-- begin TEXT SHOWN --

# My little girl



## Country8282 (Sep 6, 2011)

She is six years old and wants to go **** hunting with me so bad but Mom think she is still to young what do you guys think need help

Hunt with walkers


----------



## DiptheNet (Sep 1, 2004)

Take them both!


----------



## hickabilly (Jan 5, 2011)

DiptheNet said:


> Take them both!


 
hounds are a great way to get kids in to hunting. lot of action and they dont have to sit still and be quiet. some of my favorite hunting memorys were out with my dad and our beagals. that man was a saint chaseing 6 beagels and a 5 and 6 year old around the woods after awhile he trew a tracking collar in each of our hunting vest when we started covering more ground i still dont know how he did it


----------



## pikestalker (Dec 30, 2010)

I don't think its fare to say just because she is 6. I have a 12 year old nephew and I am not taking him ANY WHERE! I also have a 8 year old nephew, who I would take any place with me. One listens, and one dosen't. If you think she is responsible enough to take HUNTING! and she wants to go, fo for it!


----------



## john warren (Jan 25, 2005)

i spose you could,,,,think she can hold a **** on the tree?


----------



## Country8282 (Sep 6, 2011)

She like to help me skin them too


Hunt with walkers


----------



## ds541 (Dec 3, 2004)

take her!just keep it as short as possible and make it fun for her.and bring snacks.

-- end TEXT SHOWN --

- [STATED PROBLEM 1]:
Answer from the thread about taking a young daughter hunting:
(a) How old is the daughter of the person who started the thread?
(b) How many beagles did hickabilly's dad chase through the woods along with the two children?
(c) How old is the nephew pikestalker would take anywhere?
- [STATED PROBLEM 2]: In the thread about taking a young daughter hunting, why does hickabilly say hounds are a great way to get kids into hunting?
Use only the thread itself.

-- begin PROVIDED DATA --

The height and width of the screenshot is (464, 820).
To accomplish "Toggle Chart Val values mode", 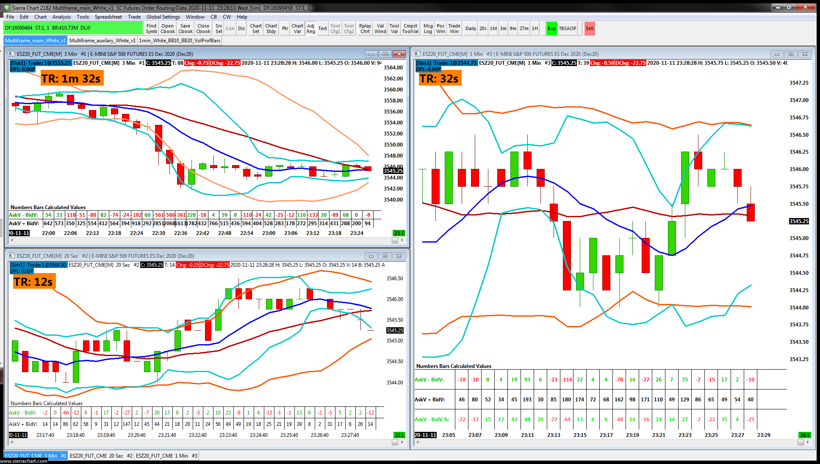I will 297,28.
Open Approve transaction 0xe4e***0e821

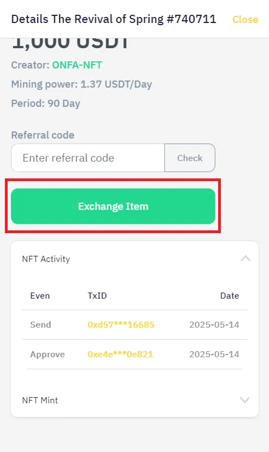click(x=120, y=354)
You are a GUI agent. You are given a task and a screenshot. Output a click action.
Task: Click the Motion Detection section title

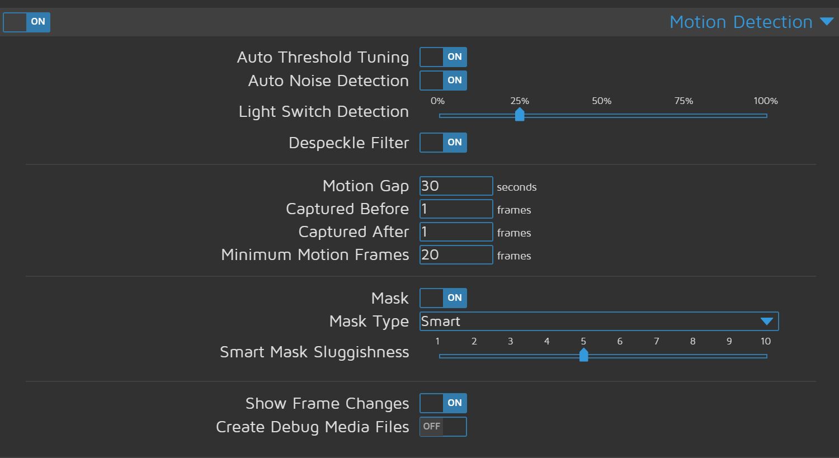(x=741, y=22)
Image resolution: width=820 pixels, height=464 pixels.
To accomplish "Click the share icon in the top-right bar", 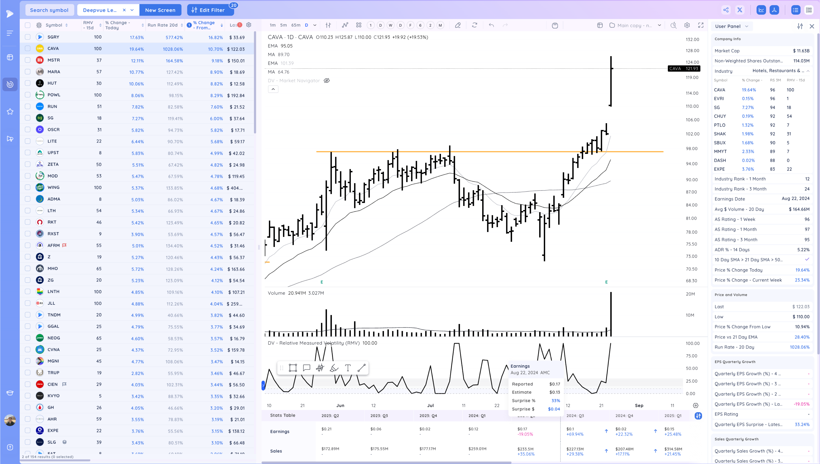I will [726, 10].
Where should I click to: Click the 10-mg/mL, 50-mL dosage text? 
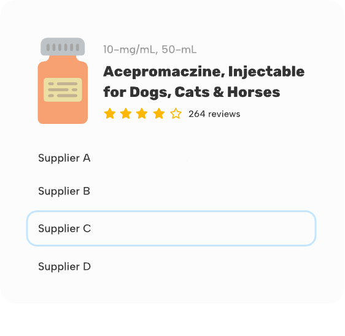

-- end PROVIDED DATA --

- [FINAL ANSWER 1]:
(a) Six years old.
(b) Six beagles.
(c) Eight years old.

- [FINAL ANSWER 2]: Hunting with hounds gives kids a lot of action, and they don't have to sit still and be quiet.